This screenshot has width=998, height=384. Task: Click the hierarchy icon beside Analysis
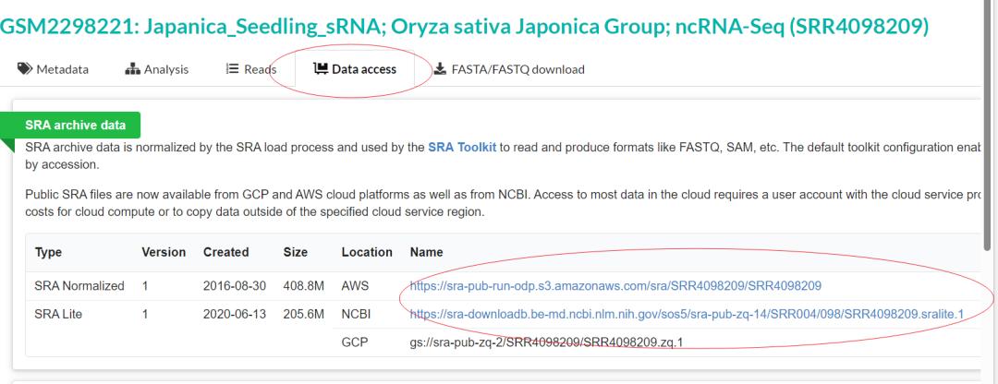(130, 70)
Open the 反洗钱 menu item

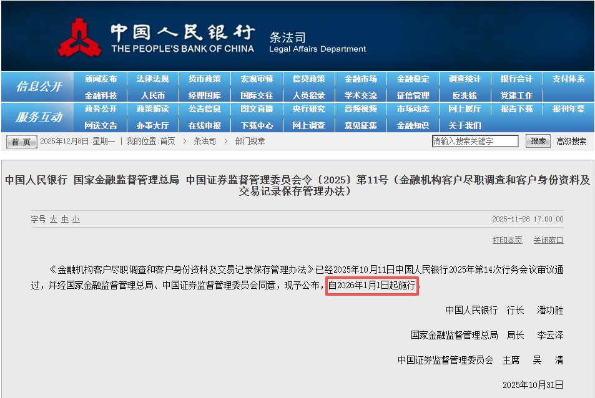tap(465, 94)
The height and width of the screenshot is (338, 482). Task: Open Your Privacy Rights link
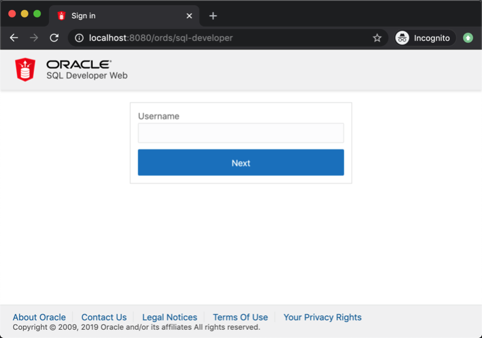[322, 317]
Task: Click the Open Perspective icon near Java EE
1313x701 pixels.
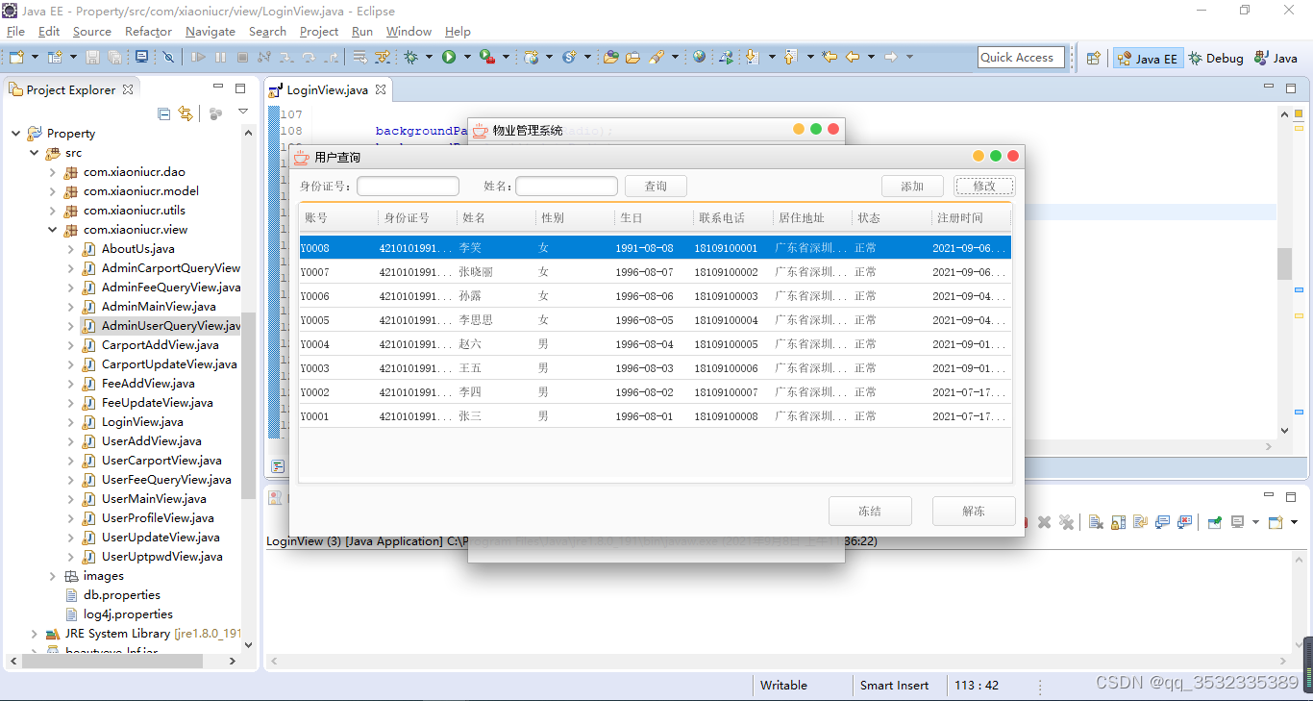Action: click(x=1093, y=58)
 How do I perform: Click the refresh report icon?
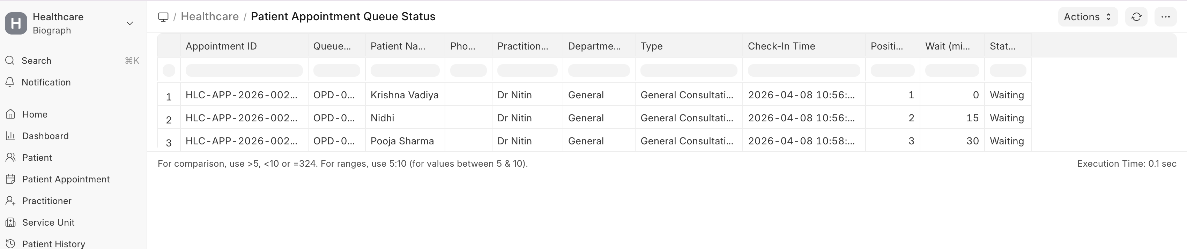[x=1136, y=17]
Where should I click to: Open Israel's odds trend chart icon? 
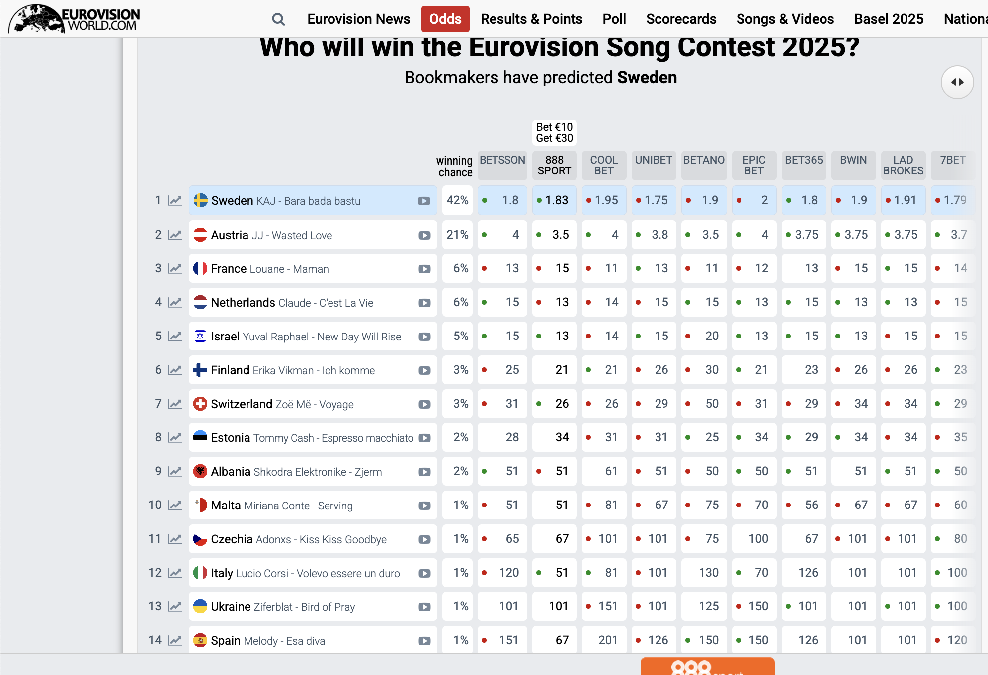pos(175,337)
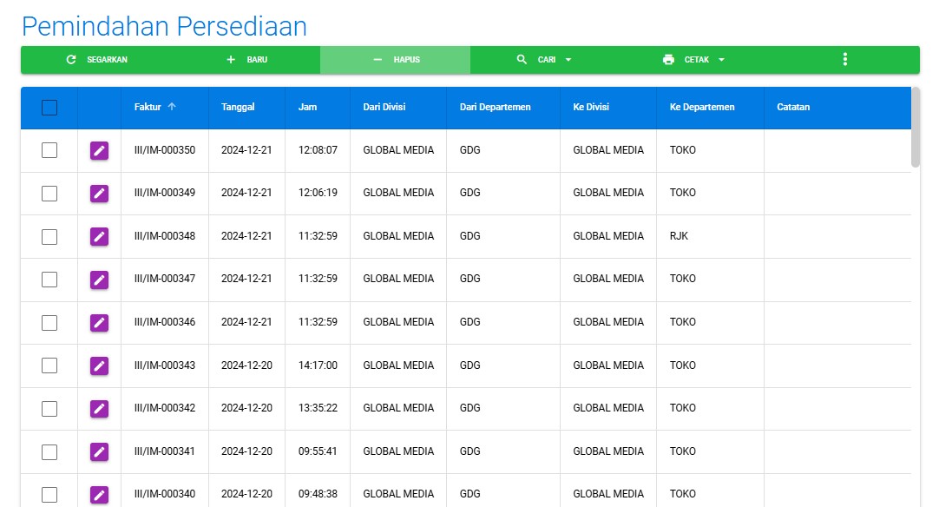Open the editor for III/IM-000349 row

coord(99,194)
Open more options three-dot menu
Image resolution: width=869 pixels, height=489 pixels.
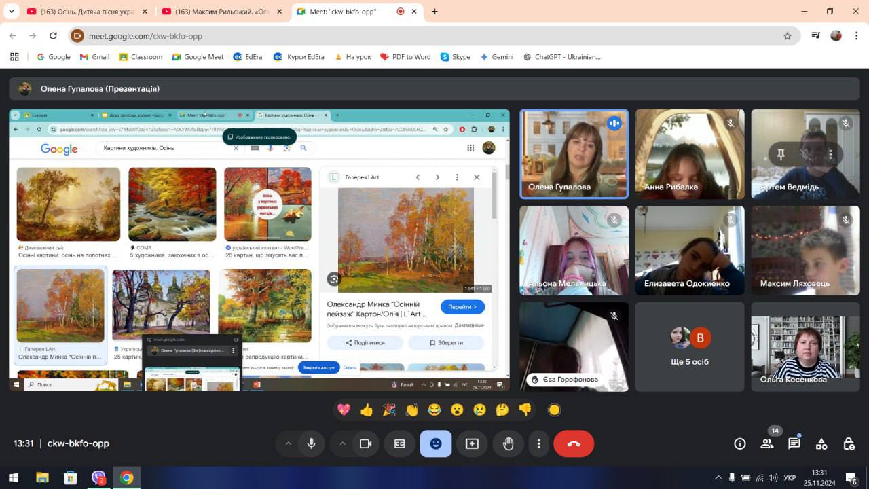(x=538, y=443)
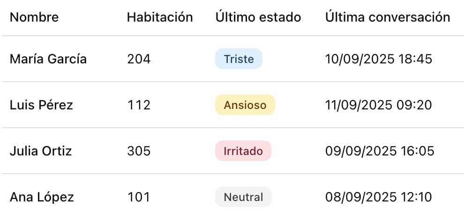Open María García's resident row
The height and width of the screenshot is (216, 464).
48,59

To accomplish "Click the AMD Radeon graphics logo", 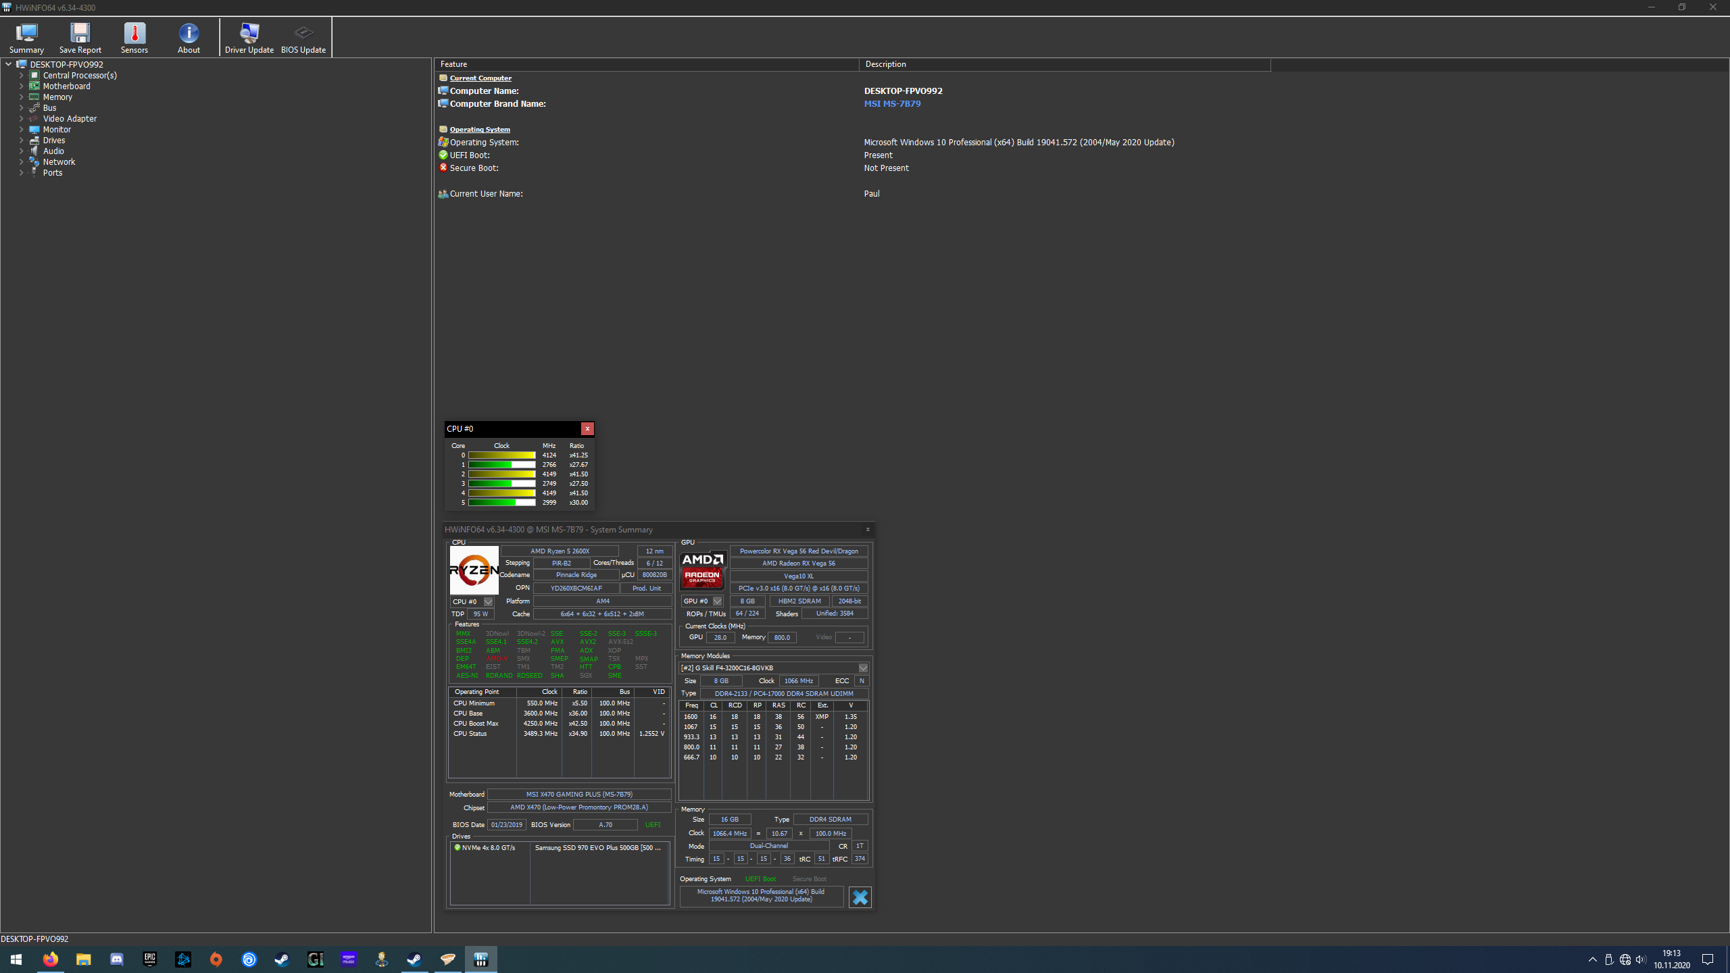I will [702, 570].
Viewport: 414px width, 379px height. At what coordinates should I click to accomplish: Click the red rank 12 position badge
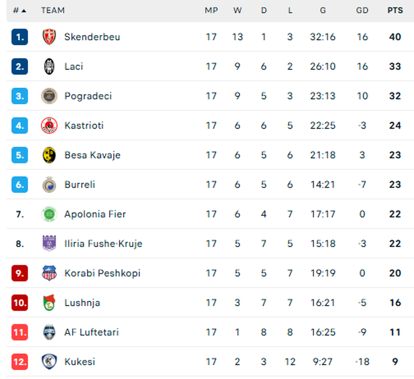point(20,362)
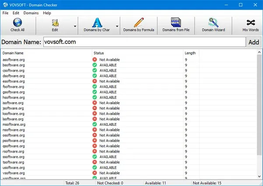Screen dimensions: 263x186
Task: Open the Domains menu
Action: pyautogui.click(x=31, y=13)
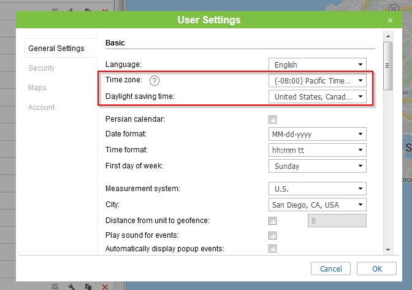The image size is (412, 290).
Task: Click the envelope icon below the dialog
Action: click(x=55, y=286)
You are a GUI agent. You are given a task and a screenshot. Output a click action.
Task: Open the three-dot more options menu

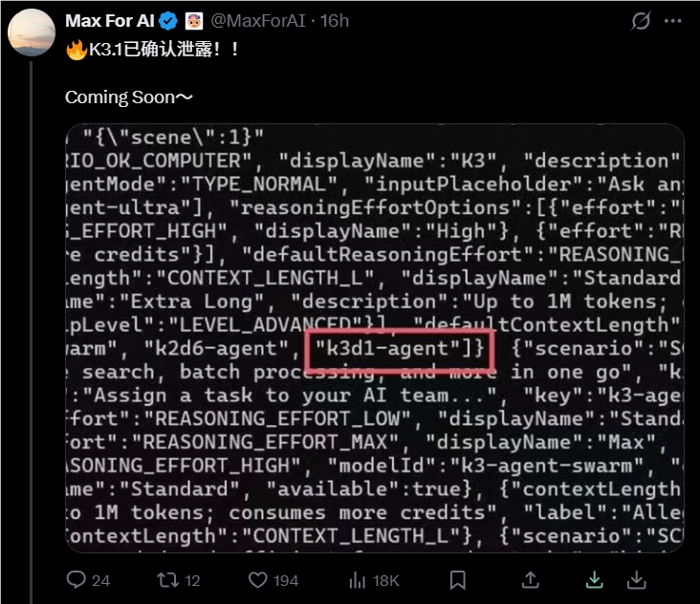673,21
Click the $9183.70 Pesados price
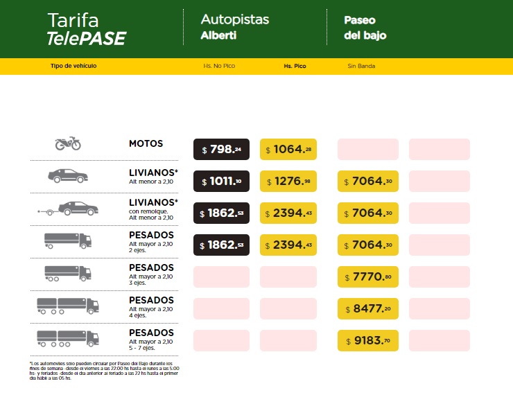 click(x=367, y=341)
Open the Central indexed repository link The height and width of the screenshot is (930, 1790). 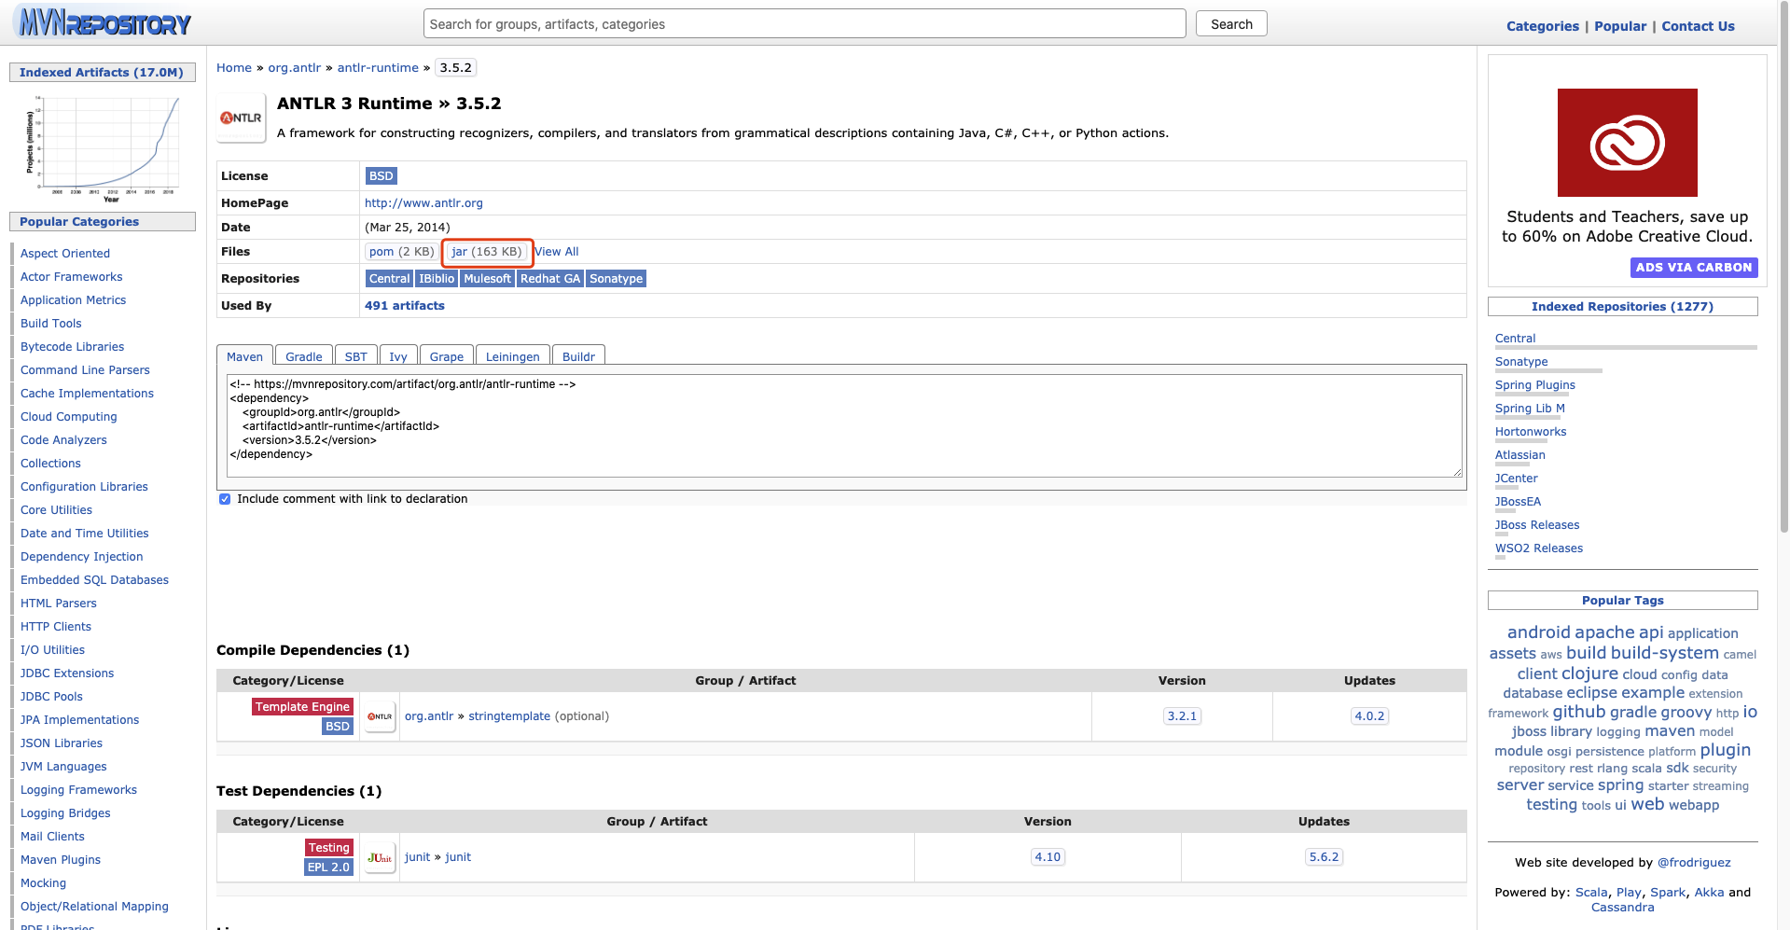point(1514,338)
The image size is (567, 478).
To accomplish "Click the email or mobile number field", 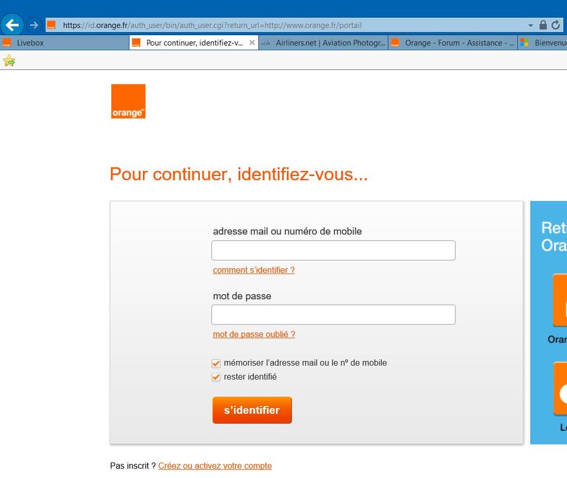I will tap(333, 250).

**Given exercise**
Report how many lines in the records above contain the string "icon". Case counts, and reply with the number alone.

**Reply**
5